OPINION:
It’s becoming increasingly clear that decisions about whether and how to reopen U.S. schools are being driven by state or local politics rather than objective health risks.
Despite evidence that many families are struggling with remote learning and going online could leave many children a full year behind, some teachers’ unions across the country have waged campaigns for education to remain fully remote. And unfortunately, their strategy seems to be working.
Data from Education Week reveals that school districts with powerful teachers’ unions, and those in states that require union membership as a condition of teacher employment, are significantly less likely to reopen — even after adjusting for district size and COVID-19 prevalence and deaths.
Conversely, local support for President Trump, who previously threatened to defund schools if they don’t reopen, is significantly correlated with the likelihood that a school district will reopen schools. Shockingly, there’s no significant statistical relationship between local COVID-19 risk and reopening decisions.
It’s also becoming clear that one-size-fits-all approaches by school districts or states are inevitably going to let down many students and parents. Gallup polling shows a near-even three-way split in parental preference between full-time in-class learning, full-time distance learning and hybrid models. Even informal surveys within the same locality show great variation in parental satisfaction with virtual learning, and in their preference for full-time in-class instruction.
There are important reasons for this. Some parents are more capable than others of staying at home to support their child’s learning, affording child care, or undertaking flexible work arrangements. Different children also thrive under different learning conditions.
And though health experts have called for reopening decisions to be based on community transmission rates, the risk for individual families varies significantly based on factors like household size and contact with elderly or at-risk relatives.
The most obvious way to empower parents to access education that’s suitable for their children and family would be to fund them directly. By allowing parents to spend the taxpayer dollars earmarked for their child’s education on the educational option that fits their needs, their children will no longer be constrained by the approach chosen by the local school district.
This is similar to Education Savings Accounts (ESAs) that already exist in states like Arizona, but which generally only apply to students in special circumstances. It’s also in-line with Mr. Trump’s statement last week that if parents want in-class instruction and their local schools won’t open, then public monies should follow students to schools willing to open and serve.
Much has been written about how typically affluent parents are withdrawing from traditional schools to form “microschooling pods” with fellow parents to share the resource burden of remote learning or homeschooling. Expanding ESAs to all low-income families would afford them this option and make schooling more equitable.
But “school choice,” an often controversial and politically fraught subject in the United States, isn’t the only way to support parents. Public schools can better serve families by adapting how they deliver their own education.
In Denmark, for instance, where the state gives school leaders more say in schooling delivery and resource allocation, reopenings replicated the “pod” strategy of microschools by reducing “class” sizes to a dozen or so kids. There should be no reason why U.S. school districts can’t adopt or offer parents concerned about COVID-19 health risks the same thing.

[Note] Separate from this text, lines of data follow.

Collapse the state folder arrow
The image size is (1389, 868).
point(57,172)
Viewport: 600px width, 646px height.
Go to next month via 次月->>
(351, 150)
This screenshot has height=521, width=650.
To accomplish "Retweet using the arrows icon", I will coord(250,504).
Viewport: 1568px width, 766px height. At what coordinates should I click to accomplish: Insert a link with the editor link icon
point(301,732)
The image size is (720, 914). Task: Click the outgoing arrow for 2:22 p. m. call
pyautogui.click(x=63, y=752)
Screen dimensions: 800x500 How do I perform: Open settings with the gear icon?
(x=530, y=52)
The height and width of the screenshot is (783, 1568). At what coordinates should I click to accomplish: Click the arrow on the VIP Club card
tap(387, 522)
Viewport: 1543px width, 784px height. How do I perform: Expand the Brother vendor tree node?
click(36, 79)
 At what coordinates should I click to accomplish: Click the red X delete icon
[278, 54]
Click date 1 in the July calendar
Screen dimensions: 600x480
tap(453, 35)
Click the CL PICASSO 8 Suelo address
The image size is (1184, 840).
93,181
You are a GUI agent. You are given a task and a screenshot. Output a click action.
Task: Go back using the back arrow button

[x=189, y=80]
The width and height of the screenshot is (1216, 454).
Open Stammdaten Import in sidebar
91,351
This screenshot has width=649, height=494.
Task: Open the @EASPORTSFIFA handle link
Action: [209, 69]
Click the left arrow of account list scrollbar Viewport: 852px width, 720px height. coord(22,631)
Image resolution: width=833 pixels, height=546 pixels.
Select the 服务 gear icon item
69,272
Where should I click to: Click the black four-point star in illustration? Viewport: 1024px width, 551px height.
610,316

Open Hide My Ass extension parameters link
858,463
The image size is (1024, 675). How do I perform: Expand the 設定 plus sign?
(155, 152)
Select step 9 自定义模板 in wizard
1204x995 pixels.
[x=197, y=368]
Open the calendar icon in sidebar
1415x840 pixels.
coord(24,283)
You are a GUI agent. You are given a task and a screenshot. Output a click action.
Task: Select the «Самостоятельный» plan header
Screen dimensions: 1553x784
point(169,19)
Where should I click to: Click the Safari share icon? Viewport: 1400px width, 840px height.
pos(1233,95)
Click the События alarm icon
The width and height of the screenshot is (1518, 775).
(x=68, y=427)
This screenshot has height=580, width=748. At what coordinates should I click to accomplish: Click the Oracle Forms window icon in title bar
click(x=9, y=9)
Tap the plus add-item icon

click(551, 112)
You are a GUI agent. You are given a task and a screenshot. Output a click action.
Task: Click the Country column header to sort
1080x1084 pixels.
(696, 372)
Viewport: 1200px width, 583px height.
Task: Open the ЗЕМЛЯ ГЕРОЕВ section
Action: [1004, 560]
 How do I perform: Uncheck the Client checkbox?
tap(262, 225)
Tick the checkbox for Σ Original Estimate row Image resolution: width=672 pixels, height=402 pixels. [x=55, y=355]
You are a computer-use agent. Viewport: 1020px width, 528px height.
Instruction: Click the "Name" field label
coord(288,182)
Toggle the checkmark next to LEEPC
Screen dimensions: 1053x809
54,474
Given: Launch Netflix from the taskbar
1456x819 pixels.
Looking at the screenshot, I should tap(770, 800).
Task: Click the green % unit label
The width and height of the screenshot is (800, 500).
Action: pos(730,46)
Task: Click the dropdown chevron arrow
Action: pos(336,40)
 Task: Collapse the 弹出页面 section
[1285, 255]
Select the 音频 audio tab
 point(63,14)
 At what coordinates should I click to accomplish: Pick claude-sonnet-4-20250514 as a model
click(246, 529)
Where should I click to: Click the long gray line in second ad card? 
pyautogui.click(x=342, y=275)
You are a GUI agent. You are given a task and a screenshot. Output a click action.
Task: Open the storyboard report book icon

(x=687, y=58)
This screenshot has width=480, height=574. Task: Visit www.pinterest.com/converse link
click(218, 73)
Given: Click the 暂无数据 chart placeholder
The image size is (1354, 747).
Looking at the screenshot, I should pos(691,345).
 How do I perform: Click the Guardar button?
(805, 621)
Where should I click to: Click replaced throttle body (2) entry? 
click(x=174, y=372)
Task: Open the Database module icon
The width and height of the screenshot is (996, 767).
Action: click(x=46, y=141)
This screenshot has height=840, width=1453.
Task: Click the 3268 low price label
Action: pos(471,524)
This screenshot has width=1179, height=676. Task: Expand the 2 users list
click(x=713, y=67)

Conversely, school districts that offer in-person learning should also offer online options to parents who aren’t comfortable with full-time in-class instruction. And if they can’t, then adopting open enrollment policies, such as Arizona’s, would allow families to enroll in alternative school districts that offer their preferred mode of education.
And while American students’ remote learning experience over the spring was often a disaster, districts and schools that continue to teach online can learn from some best practices.
In Success Academy charter schools, for instance, the interpersonal interaction and sustained engagement of classroom learning was replicated virtually by delivering online video lectures from the charter school network’s best-performing teachers. In addition, teachers hosted small and interactive virtual discussion groups where they could keep track of students’ learning. The offering garnered supportive feedback from parents.
Schools and districts that struggle with virtual learning should be able to subcontract with other schools, charter school networks or even private providers who have expertise.
Sadly, teachers’ unions in places like Alaska have opposed such policies while making nativist arguments about choosing Alaskan educators instead of those located interstate where the provider is based. Yet, such arguments only favor particular interest groups at the expense of students and families who’d be denied an education that could work better for them.
Politically driven one-size-fits-all approaches to school reopening are on course to hurt students. Giving families multiple options and giving district and school leaders the freedom to innovate will be crucial to ensure traditional schools can continue to survive and thrive while serving kids best in these difficult times.
• Satya Marar is an education policy analyst at Reason Foundation and a Young Voices contributor.